- Opening Delimiter -
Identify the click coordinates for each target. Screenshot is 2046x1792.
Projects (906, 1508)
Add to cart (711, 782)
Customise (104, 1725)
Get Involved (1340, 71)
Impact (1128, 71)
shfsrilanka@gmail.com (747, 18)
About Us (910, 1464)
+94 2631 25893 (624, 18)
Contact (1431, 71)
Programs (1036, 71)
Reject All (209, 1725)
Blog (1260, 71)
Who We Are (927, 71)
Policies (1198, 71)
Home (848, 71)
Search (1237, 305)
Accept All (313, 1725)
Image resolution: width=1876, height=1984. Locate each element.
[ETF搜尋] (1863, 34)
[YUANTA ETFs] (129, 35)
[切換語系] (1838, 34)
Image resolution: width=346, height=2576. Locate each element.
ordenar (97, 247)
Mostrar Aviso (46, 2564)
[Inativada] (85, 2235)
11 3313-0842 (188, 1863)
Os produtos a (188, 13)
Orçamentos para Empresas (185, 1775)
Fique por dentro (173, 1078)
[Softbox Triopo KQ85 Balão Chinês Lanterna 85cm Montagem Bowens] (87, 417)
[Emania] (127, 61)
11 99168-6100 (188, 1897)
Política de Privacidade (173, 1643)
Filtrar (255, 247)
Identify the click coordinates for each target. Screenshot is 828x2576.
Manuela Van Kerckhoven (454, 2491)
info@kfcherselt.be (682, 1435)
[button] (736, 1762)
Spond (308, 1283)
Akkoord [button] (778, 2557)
- Closing Delimiter -
• _Your instructions_: Quote every line from the beginning of the entries up to and including the line that contains "Filtrar (255, 247)".

• _Response area_:
Identify the click coordinates for each target. Screenshot is 2046x1792.
Projects (906, 1508)
Add to cart (711, 782)
Customise (104, 1725)
Get Involved (1340, 71)
Impact (1128, 71)
shfsrilanka@gmail.com (747, 18)
About Us (910, 1464)
+94 2631 25893 (624, 18)
Contact (1431, 71)
Programs (1036, 71)
Reject All (209, 1725)
Blog (1260, 71)
Who We Are (927, 71)
Policies (1198, 71)
Home (848, 71)
Search (1237, 305)
Accept All (313, 1725)
Image resolution: width=1876, height=1984. Locate each element.
[ETF搜尋] (1863, 34)
[YUANTA ETFs] (129, 35)
[切換語系] (1838, 34)
Image resolution: width=346, height=2576. Locate each element.
ordenar (97, 247)
Mostrar Aviso (46, 2564)
[Inativada] (85, 2235)
11 3313-0842 (188, 1863)
Os produtos a (188, 13)
Orçamentos para Empresas (185, 1775)
Fique por dentro (173, 1078)
[Softbox Triopo KQ85 Balão Chinês Lanterna 85cm Montagem Bowens] (87, 417)
[Emania] (127, 61)
11 99168-6100 (188, 1897)
Política de Privacidade (173, 1643)
Filtrar (255, 247)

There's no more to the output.